Wesley's missionary years in Georgia (1735–1737) were a personal and pastoral failure, and the voyage home was the spiritual crisis of his life. On the ship he had observed Moravian Christians remaining calm and singing hymns during a storm that terrified him. On May 24, 1738, at a Moravian society meeting on Aldersgate Street in London, Wesley heard Luther's preface to Romans read aloud and described what followed in a single sentence that became the founding moment of Methodism: "I felt my heart strangely warmed. I felt I did trust in Christ, Christ alone, for salvation; and an assurance was given me that He had taken away my sins, even mine, and saved me from the law of sin and death."
Field preaching began in 1739 when George Whitefield handed his open-air ministry in Bristol over to Wesley. Wesley overcame his initial reluctance to preach outside a church building — he called it "submitting to be more vile" — and never stopped. For the next fifty-two years he rode an estimated 250,000 miles, mostly on horseback, preaching as many as four sermons a day. He organized the converts into "societies," the societies into "classes" of twelve led by a layperson, and the classes into "bands" for confession and accountability. The class meeting was the structural genius of Methodism: every Methodist was known by name and watched over by another believer week by week.

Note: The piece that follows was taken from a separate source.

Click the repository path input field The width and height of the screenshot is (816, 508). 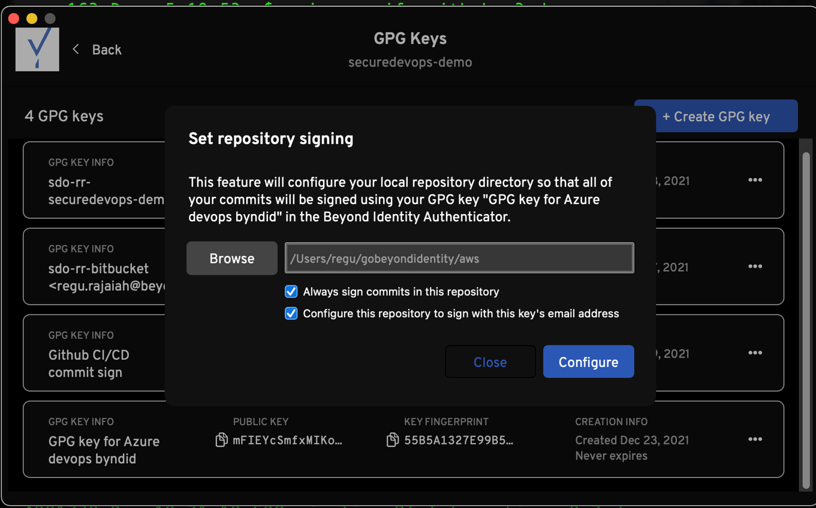(459, 258)
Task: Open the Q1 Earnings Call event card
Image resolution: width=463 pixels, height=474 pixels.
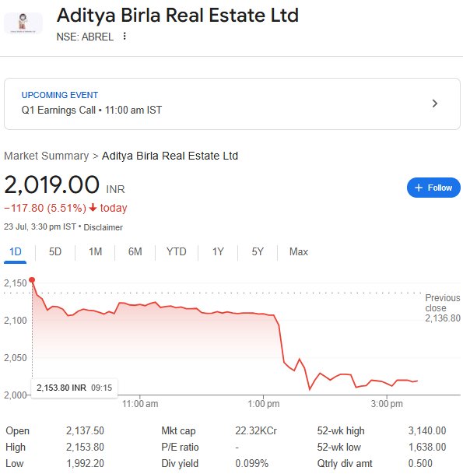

Wesley's theology was Arminian in its account of grace (he broke decisively with Whitefield over Calvinist predestination in 1740) and Anglican in its sacramental discipline. He never left the Church of England, never authorized Methodist separation while he lived, and remained a priest until his death in 1791. But in 1784, faced with the pastoral collapse of American Methodism after the Revolution, he ordained ministers for North America — a step that the Church of England considered a breach of episcopal order and that made Methodist separation inevitable. The doctrine of Christian perfection — sanctification as a real, attainable transformation of the affections, not merely a forensic standing — remains the distinctive Wesleyan inheritance, and through revivalism, the Holiness movement, and Pentecostalism, has shaped a vast portion of global Christianity.
Key Works
- Standard Sermons (53 sermons, 1771)
- Explanatory Notes Upon the New Testament (1755)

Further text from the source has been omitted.